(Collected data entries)
----------------

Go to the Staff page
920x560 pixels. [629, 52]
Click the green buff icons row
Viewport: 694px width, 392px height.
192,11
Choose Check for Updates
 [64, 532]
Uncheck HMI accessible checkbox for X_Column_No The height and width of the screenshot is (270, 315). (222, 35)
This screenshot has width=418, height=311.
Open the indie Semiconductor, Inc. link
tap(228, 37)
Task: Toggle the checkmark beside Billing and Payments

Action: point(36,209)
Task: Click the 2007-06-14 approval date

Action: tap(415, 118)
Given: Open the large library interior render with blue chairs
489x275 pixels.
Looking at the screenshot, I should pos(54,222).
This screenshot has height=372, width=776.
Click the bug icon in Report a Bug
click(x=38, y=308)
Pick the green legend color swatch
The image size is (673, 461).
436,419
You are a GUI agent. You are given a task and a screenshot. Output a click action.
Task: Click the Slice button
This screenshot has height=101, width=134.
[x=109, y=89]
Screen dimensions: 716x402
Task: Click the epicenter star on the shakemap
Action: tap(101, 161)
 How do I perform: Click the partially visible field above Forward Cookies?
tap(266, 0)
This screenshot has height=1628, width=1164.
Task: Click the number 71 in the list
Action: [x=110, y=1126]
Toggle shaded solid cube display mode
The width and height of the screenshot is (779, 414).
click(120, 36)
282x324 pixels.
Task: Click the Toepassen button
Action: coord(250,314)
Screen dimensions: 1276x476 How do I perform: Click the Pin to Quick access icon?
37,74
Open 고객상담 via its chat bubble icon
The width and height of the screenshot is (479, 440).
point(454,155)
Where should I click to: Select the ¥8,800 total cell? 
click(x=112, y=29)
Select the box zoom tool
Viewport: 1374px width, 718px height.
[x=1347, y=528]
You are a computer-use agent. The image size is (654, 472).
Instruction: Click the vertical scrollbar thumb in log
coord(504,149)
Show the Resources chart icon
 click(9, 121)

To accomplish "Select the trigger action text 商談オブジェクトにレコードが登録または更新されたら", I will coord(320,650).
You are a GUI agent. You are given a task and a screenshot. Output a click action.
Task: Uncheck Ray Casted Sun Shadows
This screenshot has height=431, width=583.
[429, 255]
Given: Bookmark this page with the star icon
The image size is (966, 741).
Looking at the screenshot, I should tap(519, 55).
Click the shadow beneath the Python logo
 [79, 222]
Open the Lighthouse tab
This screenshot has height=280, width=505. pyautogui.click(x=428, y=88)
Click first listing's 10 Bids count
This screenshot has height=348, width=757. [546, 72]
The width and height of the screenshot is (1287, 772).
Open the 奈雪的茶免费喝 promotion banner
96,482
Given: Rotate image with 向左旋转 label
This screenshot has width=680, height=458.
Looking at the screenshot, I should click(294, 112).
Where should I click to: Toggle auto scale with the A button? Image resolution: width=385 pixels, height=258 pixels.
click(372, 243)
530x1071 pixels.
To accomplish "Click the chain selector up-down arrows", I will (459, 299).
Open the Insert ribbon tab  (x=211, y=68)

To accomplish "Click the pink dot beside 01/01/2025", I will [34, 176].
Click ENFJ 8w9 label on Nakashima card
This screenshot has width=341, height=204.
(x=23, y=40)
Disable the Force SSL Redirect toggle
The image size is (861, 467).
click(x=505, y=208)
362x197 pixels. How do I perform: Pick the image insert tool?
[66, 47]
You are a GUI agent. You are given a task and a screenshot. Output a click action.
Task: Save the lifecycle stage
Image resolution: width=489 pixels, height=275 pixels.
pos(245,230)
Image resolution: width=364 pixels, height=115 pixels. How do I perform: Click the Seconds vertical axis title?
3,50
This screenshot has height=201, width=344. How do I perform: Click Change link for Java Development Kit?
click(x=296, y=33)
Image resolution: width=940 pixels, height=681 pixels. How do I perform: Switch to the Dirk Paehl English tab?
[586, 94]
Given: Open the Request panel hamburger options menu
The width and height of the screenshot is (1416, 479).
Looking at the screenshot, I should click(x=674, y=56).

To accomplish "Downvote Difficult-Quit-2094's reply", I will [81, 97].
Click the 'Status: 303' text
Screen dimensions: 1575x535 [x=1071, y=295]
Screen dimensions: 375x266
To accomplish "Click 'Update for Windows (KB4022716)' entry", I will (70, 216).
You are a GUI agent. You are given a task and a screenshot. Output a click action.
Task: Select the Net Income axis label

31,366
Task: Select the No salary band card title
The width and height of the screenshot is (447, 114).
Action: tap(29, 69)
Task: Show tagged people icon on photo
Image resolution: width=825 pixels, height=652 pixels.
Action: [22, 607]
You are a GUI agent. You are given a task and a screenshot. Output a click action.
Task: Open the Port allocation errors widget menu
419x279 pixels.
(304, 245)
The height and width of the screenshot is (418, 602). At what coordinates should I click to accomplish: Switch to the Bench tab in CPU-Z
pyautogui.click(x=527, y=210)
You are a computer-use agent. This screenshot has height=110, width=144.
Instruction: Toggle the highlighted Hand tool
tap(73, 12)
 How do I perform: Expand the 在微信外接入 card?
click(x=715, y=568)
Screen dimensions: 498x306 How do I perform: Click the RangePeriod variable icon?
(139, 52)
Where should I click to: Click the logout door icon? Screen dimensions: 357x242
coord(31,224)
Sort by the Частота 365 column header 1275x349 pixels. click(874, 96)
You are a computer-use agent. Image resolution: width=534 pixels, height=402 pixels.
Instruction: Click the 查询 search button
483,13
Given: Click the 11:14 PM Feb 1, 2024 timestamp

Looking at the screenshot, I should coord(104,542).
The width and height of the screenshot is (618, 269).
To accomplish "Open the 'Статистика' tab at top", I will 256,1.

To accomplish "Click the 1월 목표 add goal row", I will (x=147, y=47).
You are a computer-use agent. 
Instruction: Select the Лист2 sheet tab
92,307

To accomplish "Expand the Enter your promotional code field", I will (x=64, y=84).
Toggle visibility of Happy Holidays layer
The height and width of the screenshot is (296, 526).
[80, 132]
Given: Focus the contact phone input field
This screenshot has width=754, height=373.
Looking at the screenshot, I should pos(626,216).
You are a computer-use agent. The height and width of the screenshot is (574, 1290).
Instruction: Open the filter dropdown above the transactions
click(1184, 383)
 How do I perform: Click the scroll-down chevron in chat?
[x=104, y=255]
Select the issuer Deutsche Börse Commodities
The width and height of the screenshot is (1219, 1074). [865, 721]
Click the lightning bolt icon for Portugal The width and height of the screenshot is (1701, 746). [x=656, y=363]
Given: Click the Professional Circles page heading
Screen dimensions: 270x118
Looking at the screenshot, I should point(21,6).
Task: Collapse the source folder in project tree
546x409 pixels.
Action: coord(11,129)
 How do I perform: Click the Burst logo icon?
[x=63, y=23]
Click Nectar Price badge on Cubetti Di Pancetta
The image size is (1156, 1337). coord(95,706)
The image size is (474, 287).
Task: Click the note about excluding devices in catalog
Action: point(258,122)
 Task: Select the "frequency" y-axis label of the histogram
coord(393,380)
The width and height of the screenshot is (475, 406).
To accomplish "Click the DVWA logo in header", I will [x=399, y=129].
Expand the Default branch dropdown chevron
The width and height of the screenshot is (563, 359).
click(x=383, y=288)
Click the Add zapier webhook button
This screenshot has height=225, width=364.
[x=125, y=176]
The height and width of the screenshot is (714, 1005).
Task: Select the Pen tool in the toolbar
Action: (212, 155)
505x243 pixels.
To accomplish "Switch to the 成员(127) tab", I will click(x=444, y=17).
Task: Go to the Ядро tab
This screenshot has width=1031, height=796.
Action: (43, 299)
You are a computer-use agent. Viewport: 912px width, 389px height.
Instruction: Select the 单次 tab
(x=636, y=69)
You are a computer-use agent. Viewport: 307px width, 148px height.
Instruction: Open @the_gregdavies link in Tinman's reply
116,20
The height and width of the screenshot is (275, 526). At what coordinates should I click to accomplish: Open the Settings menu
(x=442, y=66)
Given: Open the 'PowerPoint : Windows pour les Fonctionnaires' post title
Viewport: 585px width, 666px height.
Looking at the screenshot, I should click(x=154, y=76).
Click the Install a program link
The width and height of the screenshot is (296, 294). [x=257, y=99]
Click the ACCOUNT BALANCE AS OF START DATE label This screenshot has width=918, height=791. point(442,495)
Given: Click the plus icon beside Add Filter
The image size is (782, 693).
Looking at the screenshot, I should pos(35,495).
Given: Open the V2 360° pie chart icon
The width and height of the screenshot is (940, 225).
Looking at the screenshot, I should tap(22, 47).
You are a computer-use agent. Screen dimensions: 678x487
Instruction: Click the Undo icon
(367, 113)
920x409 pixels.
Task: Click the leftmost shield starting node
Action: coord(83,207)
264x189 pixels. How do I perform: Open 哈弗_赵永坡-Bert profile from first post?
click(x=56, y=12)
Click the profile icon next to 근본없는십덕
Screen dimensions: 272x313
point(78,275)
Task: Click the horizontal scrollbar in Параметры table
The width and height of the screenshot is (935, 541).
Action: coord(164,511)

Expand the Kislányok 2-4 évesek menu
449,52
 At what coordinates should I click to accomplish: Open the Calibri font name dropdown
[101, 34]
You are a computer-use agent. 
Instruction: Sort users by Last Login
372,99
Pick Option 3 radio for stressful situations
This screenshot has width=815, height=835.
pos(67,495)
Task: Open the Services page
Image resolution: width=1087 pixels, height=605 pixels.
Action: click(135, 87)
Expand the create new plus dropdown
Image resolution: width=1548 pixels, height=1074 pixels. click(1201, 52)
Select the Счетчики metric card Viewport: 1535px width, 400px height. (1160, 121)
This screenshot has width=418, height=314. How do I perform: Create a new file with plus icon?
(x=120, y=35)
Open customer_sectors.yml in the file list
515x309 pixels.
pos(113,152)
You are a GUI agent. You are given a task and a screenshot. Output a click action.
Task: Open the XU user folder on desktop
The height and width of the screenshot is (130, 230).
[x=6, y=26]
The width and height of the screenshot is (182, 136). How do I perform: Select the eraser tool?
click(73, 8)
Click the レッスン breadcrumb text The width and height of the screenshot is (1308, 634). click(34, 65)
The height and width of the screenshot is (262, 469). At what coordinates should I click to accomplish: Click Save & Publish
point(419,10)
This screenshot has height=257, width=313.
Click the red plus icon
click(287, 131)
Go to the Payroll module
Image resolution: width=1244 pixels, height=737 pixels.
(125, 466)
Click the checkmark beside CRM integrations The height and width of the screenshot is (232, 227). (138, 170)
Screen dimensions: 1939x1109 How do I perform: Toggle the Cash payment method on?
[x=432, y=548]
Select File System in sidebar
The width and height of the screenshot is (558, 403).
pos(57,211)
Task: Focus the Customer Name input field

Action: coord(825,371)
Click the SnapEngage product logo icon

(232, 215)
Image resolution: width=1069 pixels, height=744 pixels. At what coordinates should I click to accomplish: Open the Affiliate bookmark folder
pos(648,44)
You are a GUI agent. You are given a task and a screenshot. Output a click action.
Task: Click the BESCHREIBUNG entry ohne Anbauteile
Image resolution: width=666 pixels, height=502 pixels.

----------------

__Exercise details__
Print, from the entries above, the line with "Instruction: Open @the_gregdavies", the line with "Click the ACCOUNT" and all lines between them, exactly and with nothing else.

__Exercise result__
Instruction: Open @the_gregdavies link in Tinman's reply
116,20
The height and width of the screenshot is (275, 526). At what coordinates should I click to accomplish: Open the Settings menu
(x=442, y=66)
Given: Open the 'PowerPoint : Windows pour les Fonctionnaires' post title
Viewport: 585px width, 666px height.
Looking at the screenshot, I should click(x=154, y=76).
Click the Install a program link
The width and height of the screenshot is (296, 294). [x=257, y=99]
Click the ACCOUNT BALANCE AS OF START DATE label This screenshot has width=918, height=791. point(442,495)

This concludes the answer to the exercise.